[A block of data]
"""

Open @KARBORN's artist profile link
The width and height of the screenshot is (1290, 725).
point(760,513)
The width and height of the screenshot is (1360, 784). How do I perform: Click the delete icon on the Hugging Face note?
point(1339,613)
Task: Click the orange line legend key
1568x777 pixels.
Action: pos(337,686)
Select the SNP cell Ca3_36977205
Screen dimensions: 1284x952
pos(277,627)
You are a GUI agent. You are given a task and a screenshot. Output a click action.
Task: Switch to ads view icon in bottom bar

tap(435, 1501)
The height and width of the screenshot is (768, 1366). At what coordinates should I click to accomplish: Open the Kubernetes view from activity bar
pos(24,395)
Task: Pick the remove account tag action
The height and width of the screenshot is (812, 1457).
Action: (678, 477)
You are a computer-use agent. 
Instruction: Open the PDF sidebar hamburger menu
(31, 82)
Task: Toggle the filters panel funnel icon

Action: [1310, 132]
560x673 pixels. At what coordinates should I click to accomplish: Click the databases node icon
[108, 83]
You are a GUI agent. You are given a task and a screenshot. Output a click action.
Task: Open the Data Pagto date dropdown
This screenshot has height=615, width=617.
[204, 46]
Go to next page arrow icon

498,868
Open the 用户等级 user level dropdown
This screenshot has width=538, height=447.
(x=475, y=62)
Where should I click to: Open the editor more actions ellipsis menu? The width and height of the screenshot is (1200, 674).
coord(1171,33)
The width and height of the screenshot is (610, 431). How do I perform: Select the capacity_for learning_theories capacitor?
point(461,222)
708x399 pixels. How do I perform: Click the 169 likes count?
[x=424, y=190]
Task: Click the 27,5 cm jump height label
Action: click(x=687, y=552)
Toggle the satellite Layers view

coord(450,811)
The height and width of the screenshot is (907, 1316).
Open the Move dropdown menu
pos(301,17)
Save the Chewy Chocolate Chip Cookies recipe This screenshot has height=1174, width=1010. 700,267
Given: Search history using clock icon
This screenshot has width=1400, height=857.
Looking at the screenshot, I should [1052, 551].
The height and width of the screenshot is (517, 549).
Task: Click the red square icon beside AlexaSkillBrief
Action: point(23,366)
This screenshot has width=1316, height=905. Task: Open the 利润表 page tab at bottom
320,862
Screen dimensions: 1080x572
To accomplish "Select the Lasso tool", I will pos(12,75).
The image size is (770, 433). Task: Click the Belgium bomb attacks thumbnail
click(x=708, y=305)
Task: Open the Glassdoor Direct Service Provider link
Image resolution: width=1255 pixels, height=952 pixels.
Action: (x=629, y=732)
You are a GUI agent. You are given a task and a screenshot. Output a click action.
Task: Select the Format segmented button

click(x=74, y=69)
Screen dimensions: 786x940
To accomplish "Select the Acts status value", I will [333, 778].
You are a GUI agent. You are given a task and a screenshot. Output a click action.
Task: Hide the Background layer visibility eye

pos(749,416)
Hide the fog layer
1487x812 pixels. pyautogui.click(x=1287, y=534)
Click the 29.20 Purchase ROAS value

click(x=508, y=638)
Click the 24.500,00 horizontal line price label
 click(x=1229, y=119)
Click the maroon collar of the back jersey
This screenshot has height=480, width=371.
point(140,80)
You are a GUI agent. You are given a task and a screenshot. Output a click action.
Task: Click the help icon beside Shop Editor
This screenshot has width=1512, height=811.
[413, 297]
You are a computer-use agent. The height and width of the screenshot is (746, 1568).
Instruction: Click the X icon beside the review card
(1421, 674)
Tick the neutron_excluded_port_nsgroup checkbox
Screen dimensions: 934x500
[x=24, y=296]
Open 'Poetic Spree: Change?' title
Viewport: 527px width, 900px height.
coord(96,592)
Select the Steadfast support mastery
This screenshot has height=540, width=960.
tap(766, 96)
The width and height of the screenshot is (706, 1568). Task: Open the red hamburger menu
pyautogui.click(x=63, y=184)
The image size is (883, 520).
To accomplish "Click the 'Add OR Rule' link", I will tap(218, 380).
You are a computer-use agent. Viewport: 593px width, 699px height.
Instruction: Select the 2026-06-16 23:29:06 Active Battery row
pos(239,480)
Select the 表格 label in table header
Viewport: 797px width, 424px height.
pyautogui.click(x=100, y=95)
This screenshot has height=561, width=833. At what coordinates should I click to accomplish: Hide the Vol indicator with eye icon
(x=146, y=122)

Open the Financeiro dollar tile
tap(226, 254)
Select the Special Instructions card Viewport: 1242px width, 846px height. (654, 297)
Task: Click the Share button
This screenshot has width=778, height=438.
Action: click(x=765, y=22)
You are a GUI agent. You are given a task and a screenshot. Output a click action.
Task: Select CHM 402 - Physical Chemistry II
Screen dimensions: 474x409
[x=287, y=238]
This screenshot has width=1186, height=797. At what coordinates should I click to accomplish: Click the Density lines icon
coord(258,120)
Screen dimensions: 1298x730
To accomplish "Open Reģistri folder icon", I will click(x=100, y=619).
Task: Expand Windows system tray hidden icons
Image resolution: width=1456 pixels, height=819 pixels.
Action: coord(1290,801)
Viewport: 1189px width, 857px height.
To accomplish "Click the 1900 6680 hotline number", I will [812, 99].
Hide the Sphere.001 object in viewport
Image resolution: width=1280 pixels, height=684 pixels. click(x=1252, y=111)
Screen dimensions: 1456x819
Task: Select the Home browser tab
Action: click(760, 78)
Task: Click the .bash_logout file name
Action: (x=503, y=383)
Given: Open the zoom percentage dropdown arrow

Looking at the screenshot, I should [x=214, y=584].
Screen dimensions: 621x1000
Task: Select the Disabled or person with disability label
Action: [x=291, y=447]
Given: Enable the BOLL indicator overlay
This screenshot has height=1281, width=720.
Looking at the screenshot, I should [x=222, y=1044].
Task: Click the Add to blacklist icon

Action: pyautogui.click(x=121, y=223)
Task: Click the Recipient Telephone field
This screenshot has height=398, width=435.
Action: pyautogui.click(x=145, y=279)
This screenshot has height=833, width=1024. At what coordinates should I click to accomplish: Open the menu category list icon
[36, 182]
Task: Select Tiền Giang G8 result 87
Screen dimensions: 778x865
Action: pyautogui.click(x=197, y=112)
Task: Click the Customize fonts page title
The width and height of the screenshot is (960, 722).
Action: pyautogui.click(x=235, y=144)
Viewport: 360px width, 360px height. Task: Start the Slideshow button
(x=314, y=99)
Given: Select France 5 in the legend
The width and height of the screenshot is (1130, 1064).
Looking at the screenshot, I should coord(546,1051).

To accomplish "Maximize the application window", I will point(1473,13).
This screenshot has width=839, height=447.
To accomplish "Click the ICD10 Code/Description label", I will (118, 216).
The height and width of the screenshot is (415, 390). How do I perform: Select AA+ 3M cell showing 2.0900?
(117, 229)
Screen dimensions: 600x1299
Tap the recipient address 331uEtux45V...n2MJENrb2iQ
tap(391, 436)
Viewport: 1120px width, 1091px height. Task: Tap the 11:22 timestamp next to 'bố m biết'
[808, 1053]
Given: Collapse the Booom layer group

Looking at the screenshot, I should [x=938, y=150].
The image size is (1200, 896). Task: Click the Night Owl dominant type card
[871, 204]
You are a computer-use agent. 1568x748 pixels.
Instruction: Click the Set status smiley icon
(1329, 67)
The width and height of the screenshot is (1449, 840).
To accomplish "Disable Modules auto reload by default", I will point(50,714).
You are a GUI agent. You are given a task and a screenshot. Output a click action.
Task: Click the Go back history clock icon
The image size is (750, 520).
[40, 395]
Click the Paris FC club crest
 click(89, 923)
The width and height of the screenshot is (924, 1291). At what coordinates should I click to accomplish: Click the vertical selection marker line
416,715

"""

Task to complete -
Copy out every line of the material above without changing anything.

Answer below -
Open @KARBORN's artist profile link
The width and height of the screenshot is (1290, 725).
point(760,513)
The width and height of the screenshot is (1360, 784). How do I perform: Click the delete icon on the Hugging Face note?
point(1339,613)
Task: Click the orange line legend key
1568x777 pixels.
Action: pos(337,686)
Select the SNP cell Ca3_36977205
Screen dimensions: 1284x952
pos(277,627)
You are a GUI agent. You are given a task and a screenshot. Output a click action.
Task: Switch to ads view icon in bottom bar

tap(435, 1501)
The height and width of the screenshot is (768, 1366). At what coordinates should I click to accomplish: Open the Kubernetes view from activity bar
pos(24,395)
Task: Pick the remove account tag action
The height and width of the screenshot is (812, 1457).
Action: (678, 477)
You are a computer-use agent. 
Instruction: Open the PDF sidebar hamburger menu
(31, 82)
Task: Toggle the filters panel funnel icon

Action: [1310, 132]
560x673 pixels. At what coordinates should I click to accomplish: Click the databases node icon
[108, 83]
You are a GUI agent. You are given a task and a screenshot. Output a click action.
Task: Open the Data Pagto date dropdown
This screenshot has height=615, width=617.
[204, 46]
Go to next page arrow icon

498,868
Open the 用户等级 user level dropdown
This screenshot has width=538, height=447.
(x=475, y=62)
Where should I click to: Open the editor more actions ellipsis menu? The width and height of the screenshot is (1200, 674).
coord(1171,33)
The width and height of the screenshot is (610, 431). How do I perform: Select the capacity_for learning_theories capacitor?
point(461,222)
708x399 pixels. How do I perform: Click the 169 likes count?
[x=424, y=190]
Task: Click the 27,5 cm jump height label
Action: click(x=687, y=552)
Toggle the satellite Layers view

coord(450,811)
The height and width of the screenshot is (907, 1316).
Open the Move dropdown menu
pos(301,17)
Save the Chewy Chocolate Chip Cookies recipe This screenshot has height=1174, width=1010. 700,267
Given: Search history using clock icon
This screenshot has width=1400, height=857.
Looking at the screenshot, I should [1052, 551].
The height and width of the screenshot is (517, 549).
Task: Click the red square icon beside AlexaSkillBrief
Action: point(23,366)
This screenshot has width=1316, height=905. Task: Open the 利润表 page tab at bottom
320,862
Screen dimensions: 1080x572
To accomplish "Select the Lasso tool", I will pos(12,75).
The image size is (770, 433). Task: Click the Belgium bomb attacks thumbnail
click(x=708, y=305)
Task: Open the Glassdoor Direct Service Provider link
Image resolution: width=1255 pixels, height=952 pixels.
Action: (x=629, y=732)
You are a GUI agent. You are given a task and a screenshot. Output a click action.
Task: Select the Format segmented button

click(x=74, y=69)
Screen dimensions: 786x940
To accomplish "Select the Acts status value", I will [333, 778].
You are a GUI agent. You are given a task and a screenshot. Output a click action.
Task: Hide the Background layer visibility eye

pos(749,416)
Hide the fog layer
1487x812 pixels. pyautogui.click(x=1287, y=534)
Click the 29.20 Purchase ROAS value

click(x=508, y=638)
Click the 24.500,00 horizontal line price label
 click(x=1229, y=119)
Click the maroon collar of the back jersey
This screenshot has height=480, width=371.
point(140,80)
You are a GUI agent. You are given a task and a screenshot. Output a click action.
Task: Click the help icon beside Shop Editor
This screenshot has width=1512, height=811.
[413, 297]
You are a computer-use agent. The height and width of the screenshot is (746, 1568).
Instruction: Click the X icon beside the review card
(1421, 674)
Tick the neutron_excluded_port_nsgroup checkbox
Screen dimensions: 934x500
[x=24, y=296]
Open 'Poetic Spree: Change?' title
Viewport: 527px width, 900px height.
coord(96,592)
Select the Steadfast support mastery
This screenshot has height=540, width=960.
tap(766, 96)
The width and height of the screenshot is (706, 1568). Task: Open the red hamburger menu
pyautogui.click(x=63, y=184)
The image size is (883, 520).
To accomplish "Click the 'Add OR Rule' link", I will tap(218, 380).
You are a computer-use agent. Viewport: 593px width, 699px height.
Instruction: Select the 2026-06-16 23:29:06 Active Battery row
pos(239,480)
Select the 表格 label in table header
Viewport: 797px width, 424px height.
pyautogui.click(x=100, y=95)
This screenshot has height=561, width=833. At what coordinates should I click to accomplish: Hide the Vol indicator with eye icon
(x=146, y=122)

Open the Financeiro dollar tile
tap(226, 254)
Select the Special Instructions card Viewport: 1242px width, 846px height. (654, 297)
Task: Click the Share button
This screenshot has width=778, height=438.
Action: click(x=765, y=22)
You are a GUI agent. You are given a task and a screenshot. Output a click action.
Task: Select CHM 402 - Physical Chemistry II
Screen dimensions: 474x409
[x=287, y=238]
This screenshot has width=1186, height=797. At what coordinates should I click to accomplish: Click the Density lines icon
coord(258,120)
Screen dimensions: 1298x730
To accomplish "Open Reģistri folder icon", I will click(x=100, y=619).
Task: Expand Windows system tray hidden icons
Image resolution: width=1456 pixels, height=819 pixels.
Action: coord(1290,801)
Viewport: 1189px width, 857px height.
To accomplish "Click the 1900 6680 hotline number", I will [812, 99].
Hide the Sphere.001 object in viewport
Image resolution: width=1280 pixels, height=684 pixels. click(x=1252, y=111)
Screen dimensions: 1456x819
Task: Select the Home browser tab
Action: click(760, 78)
Task: Click the .bash_logout file name
Action: (x=503, y=383)
Given: Open the zoom percentage dropdown arrow

Looking at the screenshot, I should [x=214, y=584].
Screen dimensions: 621x1000
Task: Select the Disabled or person with disability label
Action: [x=291, y=447]
Given: Enable the BOLL indicator overlay
This screenshot has height=1281, width=720.
Looking at the screenshot, I should [x=222, y=1044].
Task: Click the Add to blacklist icon

Action: pyautogui.click(x=121, y=223)
Task: Click the Recipient Telephone field
This screenshot has height=398, width=435.
Action: pyautogui.click(x=145, y=279)
This screenshot has height=833, width=1024. At what coordinates should I click to accomplish: Open the menu category list icon
[36, 182]
Task: Select Tiền Giang G8 result 87
Screen dimensions: 778x865
Action: pyautogui.click(x=197, y=112)
Task: Click the Customize fonts page title
The width and height of the screenshot is (960, 722).
Action: pyautogui.click(x=235, y=144)
Viewport: 360px width, 360px height. Task: Start the Slideshow button
(x=314, y=99)
Given: Select France 5 in the legend
The width and height of the screenshot is (1130, 1064).
Looking at the screenshot, I should coord(546,1051).

To accomplish "Maximize the application window", I will point(1473,13).
This screenshot has width=839, height=447.
To accomplish "Click the ICD10 Code/Description label", I will (118, 216).
The height and width of the screenshot is (415, 390). How do I perform: Select AA+ 3M cell showing 2.0900?
(117, 229)
Screen dimensions: 600x1299
Tap the recipient address 331uEtux45V...n2MJENrb2iQ
tap(391, 436)
Viewport: 1120px width, 1091px height. Task: Tap the 11:22 timestamp next to 'bố m biết'
[808, 1053]
Given: Collapse the Booom layer group

Looking at the screenshot, I should [x=938, y=150].
The image size is (1200, 896). Task: Click the Night Owl dominant type card
[871, 204]
You are a computer-use agent. 1568x748 pixels.
Instruction: Click the Set status smiley icon
(1329, 67)
The width and height of the screenshot is (1449, 840).
To accomplish "Disable Modules auto reload by default", I will point(50,714).
You are a GUI agent. You are given a task and a screenshot. Output a click action.
Task: Click the Go back history clock icon
The image size is (750, 520).
[40, 395]
Click the Paris FC club crest
 click(89, 923)
The width and height of the screenshot is (924, 1291). At what coordinates should I click to accomplish: Click the vertical selection marker line
416,715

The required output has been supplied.